There are three key anatomical structures that we must look at when determining pelvic alignment and stability: the inominants or iliac bones and their influence on the SI Joint, the AF Joint (Acetabular-Femoral), and the lower lumbar spine itself. There are a variety of common complaints associated with these structures that are directly related to misalignment. To name a few: SI joint Dysfunction with associated back pain, Sciatica, some forms of Spinal Stenosis, Degenerative Disk disease, degenerative joint disease, Snapping hip syndrome, piriformis syndrome, Patella/femoral syndrome... the list goes on. According to Ron Hruska of the Postural restoration institute, the most common misalignment problem encountered in the clinic stems from a functional patterned instability of what we call The Left AIC (the Left Anterior Interior Chain). The Anterior-interior chain consists of: Two tracts of Muscles, one on the left side of the interior thoraco-abdominal-pelvic cavity and one on the right, muscular structures include: the Diaphragm, psoas, iliacus, tensor fascia latae, biceps femoris and vastus lateralis. This group of muscles provide support and anchor for abdominal counterforce, trunk rotation and flexion1 This patterned misalignment results in the following anatomical misalignments: anterior tilted pelvis in either the hemi pelvis or bilaterally, a varying degree of habitual pelvic rotation, usually to the right (clockwise), excessive right AF joint internal rotation and left AF joint external rotation, rotation of the lower lumbar spine often in the opposing direction. This pattern is considered multidirectional do to its sagital and oblique influences. This pattern results in habitual compensatory movement strategies. These compensatory movement strategies may manifest in the following joint movement deficits: excessive lumbar lordosis locking the facet joints and limiting rotational movement of the lumbar spine and placing excess stress on the lumbar disks,
decreased right hip extension, poor adduction of both hips with the left hip being worse than the right, sacral torsion with associated Sacroiliac joint dysfunction, mal-alignment of the iliac bones resulting in an apparent ( false )leg length difference.

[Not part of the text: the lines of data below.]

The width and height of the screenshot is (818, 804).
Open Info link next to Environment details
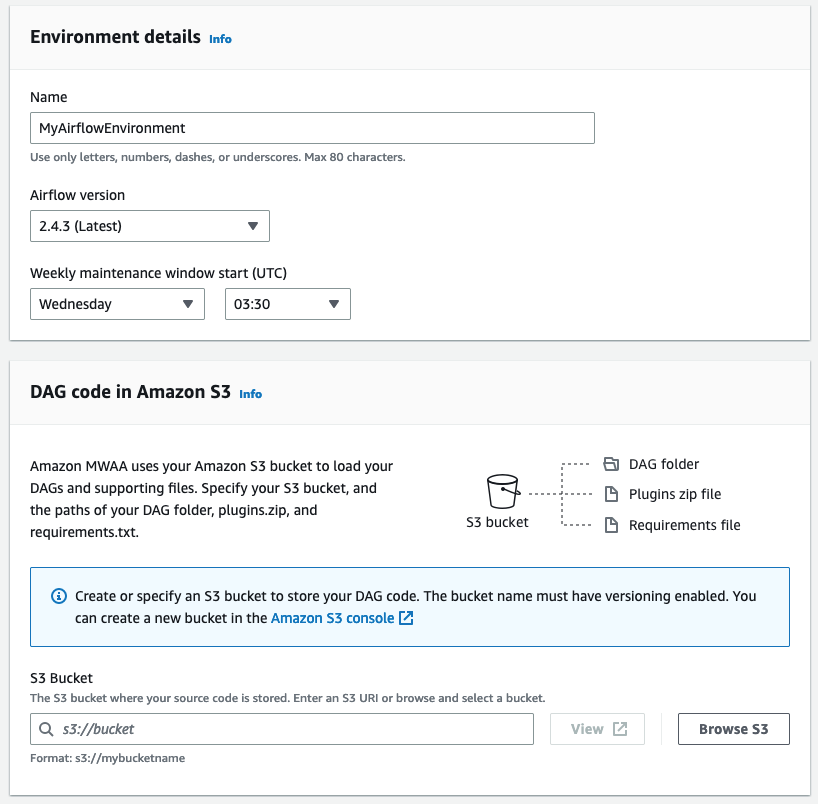click(x=220, y=39)

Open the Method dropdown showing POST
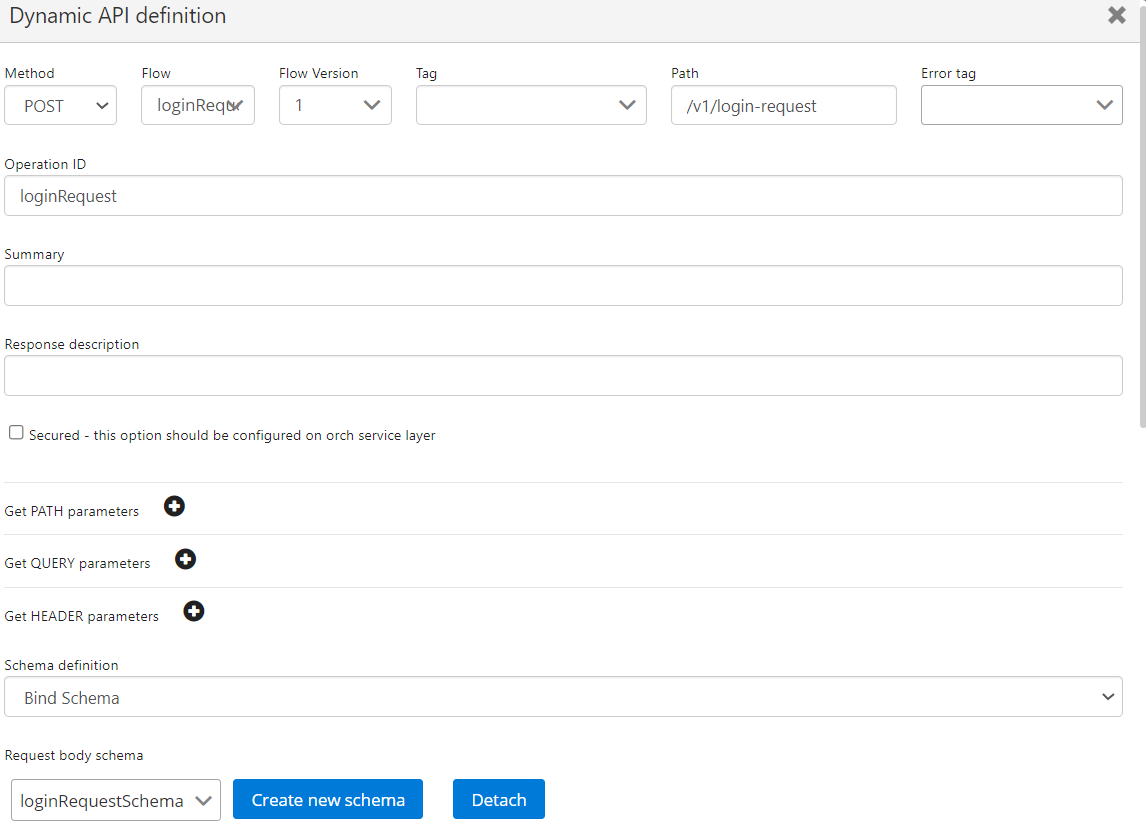click(61, 106)
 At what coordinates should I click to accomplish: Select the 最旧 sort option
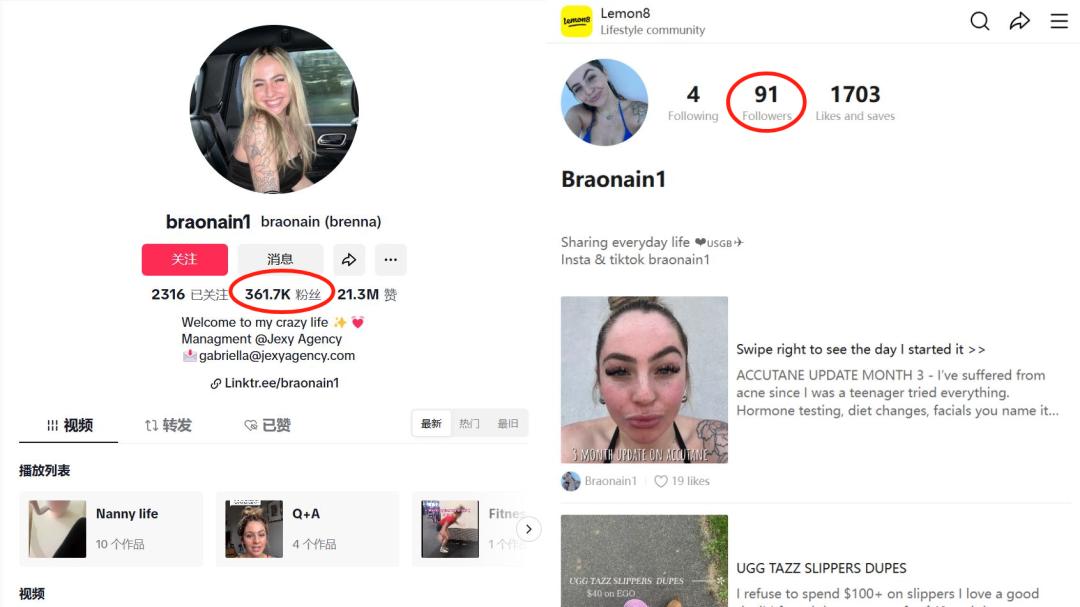tap(508, 424)
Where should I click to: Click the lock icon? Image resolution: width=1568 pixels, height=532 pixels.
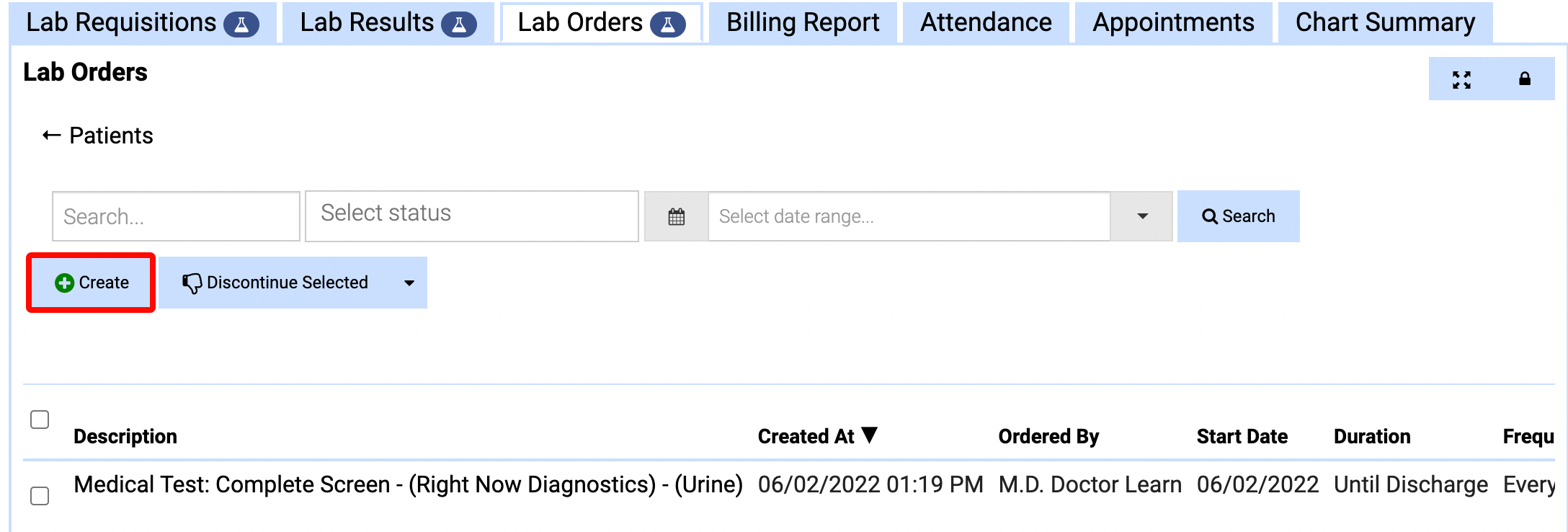click(x=1525, y=79)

There are a number of variations of this pattern that people can present with in the clinical setting, quite often I meet people who have let their pain go on for too long and have developed compensatory movement strategies that leave them bilaterally symptomatic. With this in mind, we often have to try and put the fire out, so to speak,
Before we can do any real investigating into what the underlying problem is. Usually however, a weakness in one or more of the following areas is associated with most patients’ lumbo-sacral-femoral pain: glutes, both maximus and medius, hamstrings, abdominals and IC (Iscio-Condylar) adductors. Let’s talk about each of these areas in order to better understand their job duties and purpose.
GLUTES-
Gluteus Maximus is primarily known as a hip extender and external rotator. The attachment points or insertion/origin of the glute-max is from, the lateral border of the sacrum, the lateral face of the PSIS (posterior superior iliac spine) and the femur directly below the anatomical neck of the femur as well as fibers running to the Illio-tibial band. It has the following duties: creates extension of the femur within the Acetabulum. It also “compresses the femur into the acetabulum” creating AF joint stability. It also approximates the Sacrum to the innominant i.e. iliac bone. It’s purposeful chain of cause and effect goes like this: Sacrum to innominant-sacrum to femur- femur to acetabulum.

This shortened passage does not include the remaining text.